(Entries supplied Opens)
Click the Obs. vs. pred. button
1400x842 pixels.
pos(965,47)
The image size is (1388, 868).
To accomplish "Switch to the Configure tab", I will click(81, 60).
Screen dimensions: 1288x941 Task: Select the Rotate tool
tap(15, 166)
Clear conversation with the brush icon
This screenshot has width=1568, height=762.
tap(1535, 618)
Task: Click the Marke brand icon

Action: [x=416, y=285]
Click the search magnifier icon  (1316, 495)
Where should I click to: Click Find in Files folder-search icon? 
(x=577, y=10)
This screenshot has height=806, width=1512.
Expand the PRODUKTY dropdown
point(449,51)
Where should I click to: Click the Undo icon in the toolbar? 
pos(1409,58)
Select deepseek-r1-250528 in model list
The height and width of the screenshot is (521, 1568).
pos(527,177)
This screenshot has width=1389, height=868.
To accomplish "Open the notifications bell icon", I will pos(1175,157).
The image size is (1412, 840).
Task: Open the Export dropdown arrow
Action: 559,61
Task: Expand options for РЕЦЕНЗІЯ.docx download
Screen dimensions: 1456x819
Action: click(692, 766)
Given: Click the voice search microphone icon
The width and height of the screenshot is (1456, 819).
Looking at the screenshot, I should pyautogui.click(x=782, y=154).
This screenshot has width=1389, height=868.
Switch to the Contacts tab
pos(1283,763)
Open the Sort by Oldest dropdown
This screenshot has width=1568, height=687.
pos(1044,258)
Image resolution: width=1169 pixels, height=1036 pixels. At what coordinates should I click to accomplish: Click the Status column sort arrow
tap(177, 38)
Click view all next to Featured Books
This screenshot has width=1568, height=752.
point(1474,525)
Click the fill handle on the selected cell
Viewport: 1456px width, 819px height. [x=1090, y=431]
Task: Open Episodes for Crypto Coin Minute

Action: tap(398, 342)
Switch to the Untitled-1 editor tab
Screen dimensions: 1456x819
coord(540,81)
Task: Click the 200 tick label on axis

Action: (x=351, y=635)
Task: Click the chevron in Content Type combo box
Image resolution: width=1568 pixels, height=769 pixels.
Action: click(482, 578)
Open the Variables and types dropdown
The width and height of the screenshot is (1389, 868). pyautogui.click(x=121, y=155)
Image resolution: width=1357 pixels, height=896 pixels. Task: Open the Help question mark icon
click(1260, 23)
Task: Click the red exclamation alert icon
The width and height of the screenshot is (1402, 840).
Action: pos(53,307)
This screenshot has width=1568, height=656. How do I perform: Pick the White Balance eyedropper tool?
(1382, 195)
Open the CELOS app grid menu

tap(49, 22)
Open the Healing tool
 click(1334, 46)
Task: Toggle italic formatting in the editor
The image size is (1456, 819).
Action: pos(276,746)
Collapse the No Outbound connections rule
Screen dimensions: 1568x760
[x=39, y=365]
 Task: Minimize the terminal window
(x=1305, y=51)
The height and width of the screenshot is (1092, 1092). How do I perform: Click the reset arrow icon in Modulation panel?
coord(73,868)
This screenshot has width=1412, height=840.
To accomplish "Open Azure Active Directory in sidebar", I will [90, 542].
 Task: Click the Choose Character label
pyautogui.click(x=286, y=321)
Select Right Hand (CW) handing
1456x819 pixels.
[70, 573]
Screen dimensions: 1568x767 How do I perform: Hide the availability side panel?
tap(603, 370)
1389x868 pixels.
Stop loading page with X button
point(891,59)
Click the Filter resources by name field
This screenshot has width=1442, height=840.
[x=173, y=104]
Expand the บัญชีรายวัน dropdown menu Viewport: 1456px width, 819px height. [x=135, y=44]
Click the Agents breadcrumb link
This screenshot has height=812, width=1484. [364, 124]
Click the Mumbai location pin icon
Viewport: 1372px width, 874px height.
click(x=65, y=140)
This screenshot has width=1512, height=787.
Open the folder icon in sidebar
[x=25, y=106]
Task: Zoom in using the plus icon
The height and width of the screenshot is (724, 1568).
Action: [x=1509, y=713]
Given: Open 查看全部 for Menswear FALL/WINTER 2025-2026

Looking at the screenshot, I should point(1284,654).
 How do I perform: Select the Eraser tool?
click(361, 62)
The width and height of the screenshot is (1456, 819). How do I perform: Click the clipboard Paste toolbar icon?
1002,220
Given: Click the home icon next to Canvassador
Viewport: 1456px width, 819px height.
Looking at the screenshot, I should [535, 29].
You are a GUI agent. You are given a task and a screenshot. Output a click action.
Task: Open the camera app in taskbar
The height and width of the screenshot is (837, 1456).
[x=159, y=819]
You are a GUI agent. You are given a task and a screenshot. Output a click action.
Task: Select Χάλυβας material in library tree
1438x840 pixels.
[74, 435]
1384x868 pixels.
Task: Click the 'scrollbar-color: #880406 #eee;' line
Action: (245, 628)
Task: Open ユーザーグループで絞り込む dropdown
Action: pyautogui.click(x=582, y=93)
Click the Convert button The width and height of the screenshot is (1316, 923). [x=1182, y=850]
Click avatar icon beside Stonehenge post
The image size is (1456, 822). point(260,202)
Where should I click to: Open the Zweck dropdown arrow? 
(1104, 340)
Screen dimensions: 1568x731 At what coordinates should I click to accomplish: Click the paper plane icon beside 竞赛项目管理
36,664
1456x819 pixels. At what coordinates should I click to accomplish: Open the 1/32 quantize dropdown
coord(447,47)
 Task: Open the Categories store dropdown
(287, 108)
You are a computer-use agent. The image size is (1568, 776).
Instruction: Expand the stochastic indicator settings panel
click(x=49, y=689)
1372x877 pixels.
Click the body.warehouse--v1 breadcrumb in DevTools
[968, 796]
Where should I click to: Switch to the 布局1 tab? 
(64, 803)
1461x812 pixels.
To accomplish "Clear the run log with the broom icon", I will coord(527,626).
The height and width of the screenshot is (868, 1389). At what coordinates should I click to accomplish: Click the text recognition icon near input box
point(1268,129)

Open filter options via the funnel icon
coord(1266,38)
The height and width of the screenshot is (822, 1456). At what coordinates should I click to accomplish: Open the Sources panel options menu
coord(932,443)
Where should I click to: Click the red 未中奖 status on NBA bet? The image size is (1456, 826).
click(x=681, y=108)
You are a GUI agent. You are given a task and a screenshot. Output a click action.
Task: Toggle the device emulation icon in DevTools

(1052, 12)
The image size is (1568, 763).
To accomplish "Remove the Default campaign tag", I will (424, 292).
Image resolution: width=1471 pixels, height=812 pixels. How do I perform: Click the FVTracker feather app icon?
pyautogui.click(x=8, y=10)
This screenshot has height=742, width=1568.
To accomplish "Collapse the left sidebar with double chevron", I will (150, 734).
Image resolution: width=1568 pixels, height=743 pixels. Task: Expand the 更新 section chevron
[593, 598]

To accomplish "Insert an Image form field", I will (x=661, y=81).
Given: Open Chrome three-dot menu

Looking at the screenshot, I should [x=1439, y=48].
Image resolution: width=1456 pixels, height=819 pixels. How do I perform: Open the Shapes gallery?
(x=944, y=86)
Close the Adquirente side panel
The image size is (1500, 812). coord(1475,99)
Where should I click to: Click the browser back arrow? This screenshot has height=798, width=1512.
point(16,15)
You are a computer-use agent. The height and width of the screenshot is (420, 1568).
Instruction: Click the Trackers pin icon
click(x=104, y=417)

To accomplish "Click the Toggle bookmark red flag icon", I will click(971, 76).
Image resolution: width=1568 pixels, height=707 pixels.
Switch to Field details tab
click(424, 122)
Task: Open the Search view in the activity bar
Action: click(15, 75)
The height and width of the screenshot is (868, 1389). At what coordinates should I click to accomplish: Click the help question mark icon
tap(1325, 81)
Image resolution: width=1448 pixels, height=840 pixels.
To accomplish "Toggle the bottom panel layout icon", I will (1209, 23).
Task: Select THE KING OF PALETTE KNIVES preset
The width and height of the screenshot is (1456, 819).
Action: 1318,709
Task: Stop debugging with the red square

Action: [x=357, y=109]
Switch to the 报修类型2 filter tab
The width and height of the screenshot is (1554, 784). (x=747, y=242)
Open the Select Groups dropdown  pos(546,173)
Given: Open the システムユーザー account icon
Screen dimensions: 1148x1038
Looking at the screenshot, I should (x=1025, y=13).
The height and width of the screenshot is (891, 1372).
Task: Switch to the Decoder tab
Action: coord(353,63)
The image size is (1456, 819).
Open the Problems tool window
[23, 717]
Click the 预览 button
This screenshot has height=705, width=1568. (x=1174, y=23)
(Entries supplied Closes)
Work request:
From the entries, copy every line in which the word "Clear" occurs.

Response area:
Clear conversation with the brush icon
To accomplish "Clear the run log with the broom icon", I will coord(527,626).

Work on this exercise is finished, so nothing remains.